The thought was sudden and absolute: the smell of the spice cupboard, of copper under high heat, a faint wiff of profane in the air. But there were also tastes, each miniscule, fleeting, and unfinished, as though I was experiencing every meal I had ever seasoned at once. And then, a million forgotten scars flared up at once, the sharp pain of knife-cuts and burns covering my hands.

I screamed, but the pain was gone in the blink of an eye.

"A cook," the Cold One said, its voice flat and toneless.

"D-do you want to eat?" I asked, fighting desperately for composure. My pajamas were stained with sweat. The Cold One's presence was like a honed knife edge, supremely dangerous, but begging to be tested.

"You taste. Experience. Think." If that voice was artificial, it was more advanced than the Siri's and Alexa's of the world I knew. Anyone could have told it from a human voice, but its sheer fidelity could not be challenged.

"I do," I said.
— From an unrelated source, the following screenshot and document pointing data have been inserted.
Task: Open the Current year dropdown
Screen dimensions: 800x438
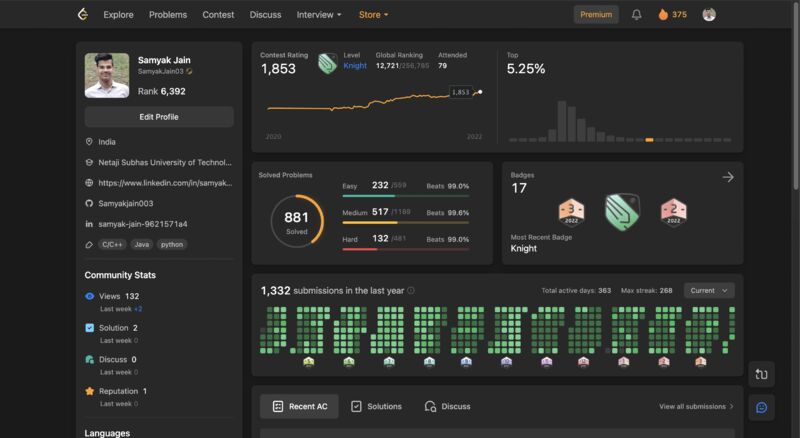Action: (x=709, y=290)
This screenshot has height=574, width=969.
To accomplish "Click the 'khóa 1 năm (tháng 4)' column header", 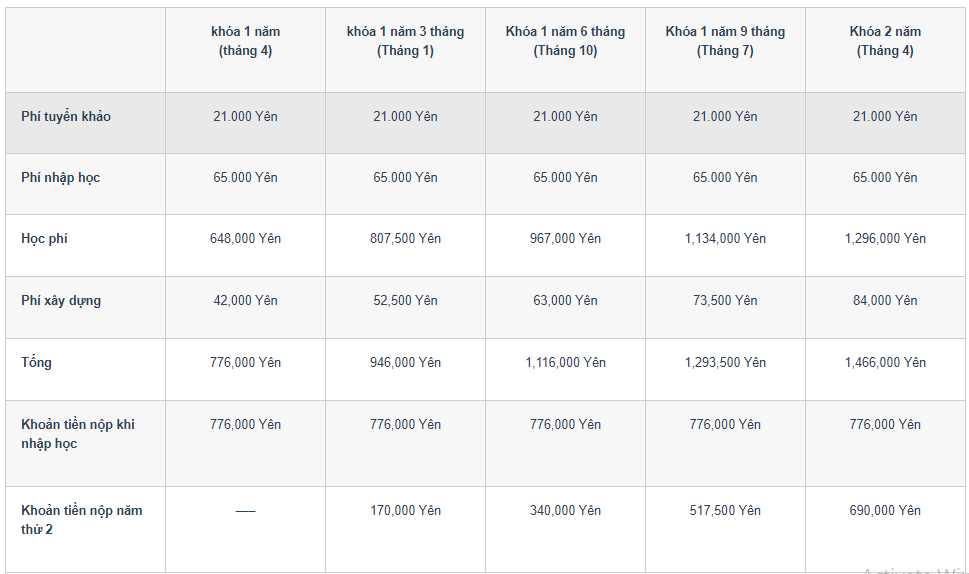I will tap(245, 41).
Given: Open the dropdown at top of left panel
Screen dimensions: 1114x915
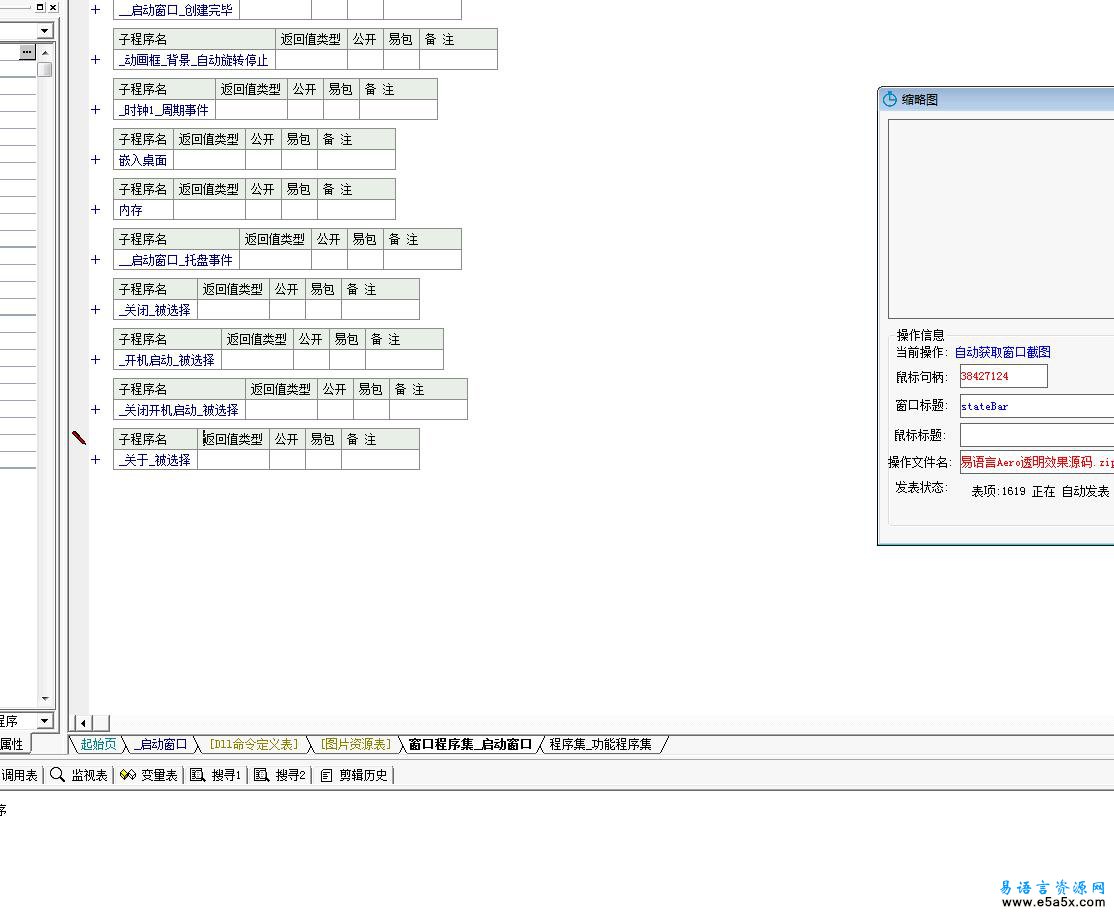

I was no big-name critic, but I took pride in my palate and the various culinary experiences I had sampled. I had eaten much of what the world had to offer — Haute Cuisine, grandparents' home cooking, native food culture of a hundred countries. The experiences flashed before me, one more intense than the next, all my tastebuds firing until my brain could no longer handle the sensory overload. I blacked out — I don't know for how long — and when I woke up again, the Cold One was still standing there, its posture unchanged.

There was no way this was a prank. Not after what I had felt, what I had tasted. Perhaps someone had drugged me, perhaps I had a fever, or a particularly vivid dream, but this was not just a guy in a costume. Nothing human at all.

"Do you want to taste the unknown?" the Cold One asked.

I swallowed as I realized that it didn't matter what manner of dream this was. The unknown beckoned, and I could but follow. This primary objective of mine suppressed my fear, and I did not stop to consider whether this dream might turn out to be a nightmare.

"How avant-garde are we talking? Are you the new Ferran Adria?" I joked. But in the very moment the name left my lips, I tasted it, fatty, unseasoned pork, tough and dry and raw. My tongue didn't move, yet it was as though it explored thick marrow bones from the inside, licking them clean of their content. I tasted innards, all of them, lungs, heart, kidneys and stomach alike, and the brain. But this brain didn't just taste smooth and fatty, there was something more, something tantalizingly close to being understood yet so far away.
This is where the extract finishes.